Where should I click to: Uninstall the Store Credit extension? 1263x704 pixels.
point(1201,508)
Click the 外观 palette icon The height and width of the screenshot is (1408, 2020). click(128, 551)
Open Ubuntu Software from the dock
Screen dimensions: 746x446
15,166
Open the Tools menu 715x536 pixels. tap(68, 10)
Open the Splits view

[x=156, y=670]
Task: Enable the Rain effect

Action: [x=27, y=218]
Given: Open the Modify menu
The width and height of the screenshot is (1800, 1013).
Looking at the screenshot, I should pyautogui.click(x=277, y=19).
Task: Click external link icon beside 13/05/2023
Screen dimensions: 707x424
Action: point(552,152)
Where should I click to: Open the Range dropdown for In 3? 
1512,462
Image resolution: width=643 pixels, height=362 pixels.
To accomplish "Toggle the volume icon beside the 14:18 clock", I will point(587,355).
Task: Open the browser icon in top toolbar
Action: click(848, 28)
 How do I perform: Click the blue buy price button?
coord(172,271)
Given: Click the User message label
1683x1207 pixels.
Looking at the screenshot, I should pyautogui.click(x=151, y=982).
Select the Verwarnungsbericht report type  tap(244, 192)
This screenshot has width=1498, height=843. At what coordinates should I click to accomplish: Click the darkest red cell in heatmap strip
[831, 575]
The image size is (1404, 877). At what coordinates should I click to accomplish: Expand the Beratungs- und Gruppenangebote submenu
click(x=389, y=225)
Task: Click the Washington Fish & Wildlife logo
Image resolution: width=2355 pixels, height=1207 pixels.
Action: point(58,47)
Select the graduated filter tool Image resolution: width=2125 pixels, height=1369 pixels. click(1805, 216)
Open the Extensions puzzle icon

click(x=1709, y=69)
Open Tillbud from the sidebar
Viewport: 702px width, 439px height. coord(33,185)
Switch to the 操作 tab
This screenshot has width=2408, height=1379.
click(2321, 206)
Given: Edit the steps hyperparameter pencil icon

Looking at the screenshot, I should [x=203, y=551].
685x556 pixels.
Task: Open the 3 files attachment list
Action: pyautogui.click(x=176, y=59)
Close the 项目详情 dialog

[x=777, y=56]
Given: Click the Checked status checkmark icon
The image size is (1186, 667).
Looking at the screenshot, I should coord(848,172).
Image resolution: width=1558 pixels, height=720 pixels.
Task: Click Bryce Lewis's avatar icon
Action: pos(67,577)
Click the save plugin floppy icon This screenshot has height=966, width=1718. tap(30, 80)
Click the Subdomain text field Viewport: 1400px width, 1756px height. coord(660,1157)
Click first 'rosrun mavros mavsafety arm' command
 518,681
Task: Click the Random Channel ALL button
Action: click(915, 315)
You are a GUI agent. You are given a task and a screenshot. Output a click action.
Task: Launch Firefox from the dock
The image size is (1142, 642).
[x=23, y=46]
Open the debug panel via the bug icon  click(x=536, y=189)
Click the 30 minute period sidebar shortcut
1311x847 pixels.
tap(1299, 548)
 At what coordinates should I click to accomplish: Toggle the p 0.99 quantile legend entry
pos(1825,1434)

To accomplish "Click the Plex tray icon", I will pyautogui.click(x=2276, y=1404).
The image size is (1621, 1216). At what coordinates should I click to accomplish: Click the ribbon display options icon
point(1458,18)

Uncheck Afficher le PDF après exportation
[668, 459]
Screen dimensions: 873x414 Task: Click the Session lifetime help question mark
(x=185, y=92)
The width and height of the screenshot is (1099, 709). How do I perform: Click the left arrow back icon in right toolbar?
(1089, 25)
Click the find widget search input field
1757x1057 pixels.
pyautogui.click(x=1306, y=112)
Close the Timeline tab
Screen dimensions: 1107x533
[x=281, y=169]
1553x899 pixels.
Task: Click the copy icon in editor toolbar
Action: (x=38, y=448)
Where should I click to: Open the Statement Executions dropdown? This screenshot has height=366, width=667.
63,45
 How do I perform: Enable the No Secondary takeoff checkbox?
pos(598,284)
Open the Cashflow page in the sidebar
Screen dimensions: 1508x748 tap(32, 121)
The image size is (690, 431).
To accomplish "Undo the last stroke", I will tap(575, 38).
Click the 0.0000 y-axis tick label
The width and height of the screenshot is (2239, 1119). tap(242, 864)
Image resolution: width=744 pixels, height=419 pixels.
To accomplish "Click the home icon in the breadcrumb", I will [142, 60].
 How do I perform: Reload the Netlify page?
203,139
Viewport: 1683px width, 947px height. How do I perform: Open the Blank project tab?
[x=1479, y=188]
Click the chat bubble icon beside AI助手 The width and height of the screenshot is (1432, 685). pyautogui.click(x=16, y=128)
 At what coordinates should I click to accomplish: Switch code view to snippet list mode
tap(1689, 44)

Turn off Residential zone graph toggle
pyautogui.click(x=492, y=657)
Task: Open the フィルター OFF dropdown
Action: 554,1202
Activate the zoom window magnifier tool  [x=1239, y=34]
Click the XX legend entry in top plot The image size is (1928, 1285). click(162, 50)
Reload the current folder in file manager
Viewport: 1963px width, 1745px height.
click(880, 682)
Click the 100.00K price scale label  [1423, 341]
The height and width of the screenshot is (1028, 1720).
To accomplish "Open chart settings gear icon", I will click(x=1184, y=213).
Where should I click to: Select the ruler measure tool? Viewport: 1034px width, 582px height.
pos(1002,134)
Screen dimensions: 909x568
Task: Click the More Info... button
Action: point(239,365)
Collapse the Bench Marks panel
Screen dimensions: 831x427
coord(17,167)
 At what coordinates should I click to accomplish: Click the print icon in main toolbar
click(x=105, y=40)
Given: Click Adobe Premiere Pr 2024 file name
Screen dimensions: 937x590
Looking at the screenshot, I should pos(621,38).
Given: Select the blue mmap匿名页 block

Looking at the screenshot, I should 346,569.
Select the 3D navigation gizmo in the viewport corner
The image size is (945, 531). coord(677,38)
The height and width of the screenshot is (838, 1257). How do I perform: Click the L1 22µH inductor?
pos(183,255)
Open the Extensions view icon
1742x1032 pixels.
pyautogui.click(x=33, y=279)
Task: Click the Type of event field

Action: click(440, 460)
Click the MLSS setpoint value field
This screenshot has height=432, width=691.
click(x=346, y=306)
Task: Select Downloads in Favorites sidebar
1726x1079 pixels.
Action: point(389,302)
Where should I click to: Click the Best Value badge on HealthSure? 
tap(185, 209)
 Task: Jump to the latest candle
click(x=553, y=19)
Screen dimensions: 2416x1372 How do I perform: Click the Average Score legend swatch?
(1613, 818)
_____
Every record above should be written out exactly.

Where should I click to: Uninstall the Store Credit extension? 1263x704 pixels.
point(1201,508)
Click the 外观 palette icon The height and width of the screenshot is (1408, 2020). click(128, 551)
Open Ubuntu Software from the dock
Screen dimensions: 746x446
15,166
Open the Tools menu 715x536 pixels. tap(68, 10)
Open the Splits view

[x=156, y=670]
Task: Enable the Rain effect

Action: [x=27, y=218]
Given: Open the Modify menu
The width and height of the screenshot is (1800, 1013).
Looking at the screenshot, I should pyautogui.click(x=277, y=19).
Task: Click external link icon beside 13/05/2023
Screen dimensions: 707x424
Action: point(552,152)
Where should I click to: Open the Range dropdown for In 3? 
1512,462
Image resolution: width=643 pixels, height=362 pixels.
To accomplish "Toggle the volume icon beside the 14:18 clock", I will point(587,355).
Task: Open the browser icon in top toolbar
Action: click(848, 28)
 How do I perform: Click the blue buy price button?
coord(172,271)
Given: Click the User message label
1683x1207 pixels.
Looking at the screenshot, I should pyautogui.click(x=151, y=982).
Select the Verwarnungsbericht report type  tap(244, 192)
This screenshot has width=1498, height=843. At what coordinates should I click to accomplish: Click the darkest red cell in heatmap strip
[831, 575]
The image size is (1404, 877). At what coordinates should I click to accomplish: Expand the Beratungs- und Gruppenangebote submenu
click(x=389, y=225)
Task: Click the Washington Fish & Wildlife logo
Image resolution: width=2355 pixels, height=1207 pixels.
Action: point(58,47)
Select the graduated filter tool Image resolution: width=2125 pixels, height=1369 pixels. click(1805, 216)
Open the Extensions puzzle icon

click(x=1709, y=69)
Open Tillbud from the sidebar
Viewport: 702px width, 439px height. coord(33,185)
Switch to the 操作 tab
This screenshot has width=2408, height=1379.
click(2321, 206)
Given: Edit the steps hyperparameter pencil icon

Looking at the screenshot, I should [x=203, y=551].
685x556 pixels.
Task: Open the 3 files attachment list
Action: pyautogui.click(x=176, y=59)
Close the 项目详情 dialog

[x=777, y=56]
Given: Click the Checked status checkmark icon
The image size is (1186, 667).
Looking at the screenshot, I should coord(848,172).
Image resolution: width=1558 pixels, height=720 pixels.
Task: Click Bryce Lewis's avatar icon
Action: pos(67,577)
Click the save plugin floppy icon This screenshot has height=966, width=1718. tap(30, 80)
Click the Subdomain text field Viewport: 1400px width, 1756px height. coord(660,1157)
Click first 'rosrun mavros mavsafety arm' command
 518,681
Task: Click the Random Channel ALL button
Action: click(915, 315)
You are a GUI agent. You are given a task and a screenshot. Output a click action.
Task: Launch Firefox from the dock
The image size is (1142, 642).
[x=23, y=46]
Open the debug panel via the bug icon  click(x=536, y=189)
Click the 30 minute period sidebar shortcut
1311x847 pixels.
tap(1299, 548)
 At what coordinates should I click to accomplish: Toggle the p 0.99 quantile legend entry
pos(1825,1434)

To accomplish "Click the Plex tray icon", I will pyautogui.click(x=2276, y=1404).
The image size is (1621, 1216). At what coordinates should I click to accomplish: Click the ribbon display options icon
point(1458,18)

Uncheck Afficher le PDF après exportation
[668, 459]
Screen dimensions: 873x414 Task: Click the Session lifetime help question mark
(x=185, y=92)
The width and height of the screenshot is (1099, 709). How do I perform: Click the left arrow back icon in right toolbar?
(1089, 25)
Click the find widget search input field
1757x1057 pixels.
pyautogui.click(x=1306, y=112)
Close the Timeline tab
Screen dimensions: 1107x533
[x=281, y=169]
1553x899 pixels.
Task: Click the copy icon in editor toolbar
Action: (x=38, y=448)
Where should I click to: Open the Statement Executions dropdown? This screenshot has height=366, width=667.
63,45
 How do I perform: Enable the No Secondary takeoff checkbox?
pos(598,284)
Open the Cashflow page in the sidebar
Screen dimensions: 1508x748 tap(32, 121)
The image size is (690, 431).
To accomplish "Undo the last stroke", I will tap(575, 38).
Click the 0.0000 y-axis tick label
The width and height of the screenshot is (2239, 1119). tap(242, 864)
Image resolution: width=744 pixels, height=419 pixels.
To accomplish "Click the home icon in the breadcrumb", I will [142, 60].
 How do I perform: Reload the Netlify page?
203,139
Viewport: 1683px width, 947px height. How do I perform: Open the Blank project tab?
[x=1479, y=188]
Click the chat bubble icon beside AI助手 The width and height of the screenshot is (1432, 685). pyautogui.click(x=16, y=128)
 At what coordinates should I click to accomplish: Switch code view to snippet list mode
tap(1689, 44)

Turn off Residential zone graph toggle
pyautogui.click(x=492, y=657)
Task: Open the フィルター OFF dropdown
Action: 554,1202
Activate the zoom window magnifier tool  [x=1239, y=34]
Click the XX legend entry in top plot The image size is (1928, 1285). click(162, 50)
Reload the current folder in file manager
Viewport: 1963px width, 1745px height.
click(880, 682)
Click the 100.00K price scale label  [1423, 341]
The height and width of the screenshot is (1028, 1720).
To accomplish "Open chart settings gear icon", I will click(x=1184, y=213).
Where should I click to: Select the ruler measure tool? Viewport: 1034px width, 582px height.
pos(1002,134)
Screen dimensions: 909x568
Task: Click the More Info... button
Action: point(239,365)
Collapse the Bench Marks panel
Screen dimensions: 831x427
coord(17,167)
 At what coordinates should I click to accomplish: Click the print icon in main toolbar
click(x=105, y=40)
Given: Click Adobe Premiere Pr 2024 file name
Screen dimensions: 937x590
Looking at the screenshot, I should pos(621,38).
Given: Select the blue mmap匿名页 block

Looking at the screenshot, I should 346,569.
Select the 3D navigation gizmo in the viewport corner
The image size is (945, 531). coord(677,38)
The height and width of the screenshot is (838, 1257). How do I perform: Click the L1 22µH inductor?
pos(183,255)
Open the Extensions view icon
1742x1032 pixels.
pyautogui.click(x=33, y=279)
Task: Click the Type of event field

Action: click(440, 460)
Click the MLSS setpoint value field
This screenshot has height=432, width=691.
click(x=346, y=306)
Task: Select Downloads in Favorites sidebar
1726x1079 pixels.
Action: point(389,302)
Where should I click to: Click the Best Value badge on HealthSure? 
tap(185, 209)
 Task: Jump to the latest candle
click(x=553, y=19)
Screen dimensions: 2416x1372 How do I perform: Click the Average Score legend swatch?
(1613, 818)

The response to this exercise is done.